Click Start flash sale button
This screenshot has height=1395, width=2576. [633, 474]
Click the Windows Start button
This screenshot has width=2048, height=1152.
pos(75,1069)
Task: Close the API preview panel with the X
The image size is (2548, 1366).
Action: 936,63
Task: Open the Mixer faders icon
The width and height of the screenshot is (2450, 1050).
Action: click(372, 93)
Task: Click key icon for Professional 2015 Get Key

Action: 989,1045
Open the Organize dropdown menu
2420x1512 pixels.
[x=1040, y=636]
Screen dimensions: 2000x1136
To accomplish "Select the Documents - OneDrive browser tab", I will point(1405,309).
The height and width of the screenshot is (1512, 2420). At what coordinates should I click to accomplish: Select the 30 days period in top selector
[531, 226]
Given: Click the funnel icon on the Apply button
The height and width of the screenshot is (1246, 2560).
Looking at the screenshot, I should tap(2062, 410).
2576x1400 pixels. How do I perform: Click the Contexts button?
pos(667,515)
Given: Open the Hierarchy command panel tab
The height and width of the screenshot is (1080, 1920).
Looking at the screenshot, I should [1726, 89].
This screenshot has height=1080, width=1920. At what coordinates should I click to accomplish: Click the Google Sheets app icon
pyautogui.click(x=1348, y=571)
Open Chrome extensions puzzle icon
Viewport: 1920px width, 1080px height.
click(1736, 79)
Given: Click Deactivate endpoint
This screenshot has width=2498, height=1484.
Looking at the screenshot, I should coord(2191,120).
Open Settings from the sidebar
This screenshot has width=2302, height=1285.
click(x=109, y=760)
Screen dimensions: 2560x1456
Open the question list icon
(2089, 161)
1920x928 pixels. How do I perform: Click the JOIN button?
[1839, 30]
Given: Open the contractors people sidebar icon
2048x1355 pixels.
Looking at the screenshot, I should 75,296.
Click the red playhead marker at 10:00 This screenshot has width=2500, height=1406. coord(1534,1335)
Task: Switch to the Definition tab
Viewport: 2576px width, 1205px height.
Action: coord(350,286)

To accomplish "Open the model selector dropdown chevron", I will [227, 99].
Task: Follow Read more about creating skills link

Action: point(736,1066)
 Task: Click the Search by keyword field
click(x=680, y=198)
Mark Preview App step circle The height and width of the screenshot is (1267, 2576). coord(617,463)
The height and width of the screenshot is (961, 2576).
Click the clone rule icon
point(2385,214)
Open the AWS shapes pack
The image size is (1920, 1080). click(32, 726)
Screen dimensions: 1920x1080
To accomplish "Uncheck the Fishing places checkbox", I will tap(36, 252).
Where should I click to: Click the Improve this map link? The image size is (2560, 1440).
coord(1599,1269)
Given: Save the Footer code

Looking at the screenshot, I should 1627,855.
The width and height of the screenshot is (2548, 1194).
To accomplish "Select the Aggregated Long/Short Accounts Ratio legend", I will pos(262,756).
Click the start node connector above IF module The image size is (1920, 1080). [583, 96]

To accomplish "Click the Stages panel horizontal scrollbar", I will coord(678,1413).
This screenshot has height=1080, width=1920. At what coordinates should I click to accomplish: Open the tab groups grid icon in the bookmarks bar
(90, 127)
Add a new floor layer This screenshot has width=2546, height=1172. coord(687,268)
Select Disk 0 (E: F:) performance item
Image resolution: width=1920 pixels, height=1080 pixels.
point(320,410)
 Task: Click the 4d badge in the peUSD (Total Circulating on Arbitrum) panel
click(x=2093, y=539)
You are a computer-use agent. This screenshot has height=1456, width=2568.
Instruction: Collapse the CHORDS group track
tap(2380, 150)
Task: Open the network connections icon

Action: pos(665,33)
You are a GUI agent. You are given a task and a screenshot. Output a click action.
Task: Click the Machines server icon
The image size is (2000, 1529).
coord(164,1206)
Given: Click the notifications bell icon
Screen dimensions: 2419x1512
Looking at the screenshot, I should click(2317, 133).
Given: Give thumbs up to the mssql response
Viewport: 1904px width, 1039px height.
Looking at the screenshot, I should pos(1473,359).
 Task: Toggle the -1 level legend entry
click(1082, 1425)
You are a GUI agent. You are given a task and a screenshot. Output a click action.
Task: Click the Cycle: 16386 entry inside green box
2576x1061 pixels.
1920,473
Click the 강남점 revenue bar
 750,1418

□ □ □

Copy out the data shown above without altering anything.

Click Start flash sale button
This screenshot has height=1395, width=2576. [633, 474]
Click the Windows Start button
This screenshot has width=2048, height=1152.
pos(75,1069)
Task: Close the API preview panel with the X
The image size is (2548, 1366).
Action: 936,63
Task: Open the Mixer faders icon
The width and height of the screenshot is (2450, 1050).
Action: click(372, 93)
Task: Click key icon for Professional 2015 Get Key

Action: 989,1045
Open the Organize dropdown menu
2420x1512 pixels.
[x=1040, y=636]
Screen dimensions: 2000x1136
To accomplish "Select the Documents - OneDrive browser tab", I will point(1405,309).
The height and width of the screenshot is (1512, 2420). At what coordinates should I click to accomplish: Select the 30 days period in top selector
[531, 226]
Given: Click the funnel icon on the Apply button
The height and width of the screenshot is (1246, 2560).
Looking at the screenshot, I should tap(2062, 410).
2576x1400 pixels. How do I perform: Click the Contexts button?
pos(667,515)
Given: Open the Hierarchy command panel tab
The height and width of the screenshot is (1080, 1920).
Looking at the screenshot, I should [1726, 89].
This screenshot has height=1080, width=1920. At what coordinates should I click to accomplish: Click the Google Sheets app icon
pyautogui.click(x=1348, y=571)
Open Chrome extensions puzzle icon
Viewport: 1920px width, 1080px height.
click(1736, 79)
Given: Click Deactivate endpoint
This screenshot has width=2498, height=1484.
Looking at the screenshot, I should coord(2191,120).
Open Settings from the sidebar
This screenshot has width=2302, height=1285.
click(x=109, y=760)
Screen dimensions: 2560x1456
Open the question list icon
(2089, 161)
1920x928 pixels. How do I perform: Click the JOIN button?
[1839, 30]
Given: Open the contractors people sidebar icon
2048x1355 pixels.
Looking at the screenshot, I should 75,296.
Click the red playhead marker at 10:00 This screenshot has width=2500, height=1406. coord(1534,1335)
Task: Switch to the Definition tab
Viewport: 2576px width, 1205px height.
Action: coord(350,286)

To accomplish "Open the model selector dropdown chevron", I will [227, 99].
Task: Follow Read more about creating skills link

Action: point(736,1066)
 Task: Click the Search by keyword field
click(x=680, y=198)
Mark Preview App step circle The height and width of the screenshot is (1267, 2576). coord(617,463)
The height and width of the screenshot is (961, 2576).
Click the clone rule icon
point(2385,214)
Open the AWS shapes pack
The image size is (1920, 1080). click(32, 726)
Screen dimensions: 1920x1080
To accomplish "Uncheck the Fishing places checkbox", I will tap(36, 252).
Where should I click to: Click the Improve this map link? The image size is (2560, 1440).
coord(1599,1269)
Given: Save the Footer code

Looking at the screenshot, I should 1627,855.
The width and height of the screenshot is (2548, 1194).
To accomplish "Select the Aggregated Long/Short Accounts Ratio legend", I will pos(262,756).
Click the start node connector above IF module The image size is (1920, 1080). [583, 96]

To accomplish "Click the Stages panel horizontal scrollbar", I will coord(678,1413).
This screenshot has height=1080, width=1920. At what coordinates should I click to accomplish: Open the tab groups grid icon in the bookmarks bar
(90, 127)
Add a new floor layer This screenshot has width=2546, height=1172. coord(687,268)
Select Disk 0 (E: F:) performance item
Image resolution: width=1920 pixels, height=1080 pixels.
point(320,410)
 Task: Click the 4d badge in the peUSD (Total Circulating on Arbitrum) panel
click(x=2093, y=539)
You are a computer-use agent. This screenshot has height=1456, width=2568.
Instruction: Collapse the CHORDS group track
tap(2380, 150)
Task: Open the network connections icon

Action: pos(665,33)
You are a GUI agent. You are given a task and a screenshot. Output a click action.
Task: Click the Machines server icon
The image size is (2000, 1529).
coord(164,1206)
Given: Click the notifications bell icon
Screen dimensions: 2419x1512
Looking at the screenshot, I should click(2317, 133).
Given: Give thumbs up to the mssql response
Viewport: 1904px width, 1039px height.
Looking at the screenshot, I should pos(1473,359).
 Task: Toggle the -1 level legend entry
click(1082, 1425)
You are a GUI agent. You are given a task and a screenshot. Output a click action.
Task: Click the Cycle: 16386 entry inside green box
2576x1061 pixels.
1920,473
Click the 강남점 revenue bar
 750,1418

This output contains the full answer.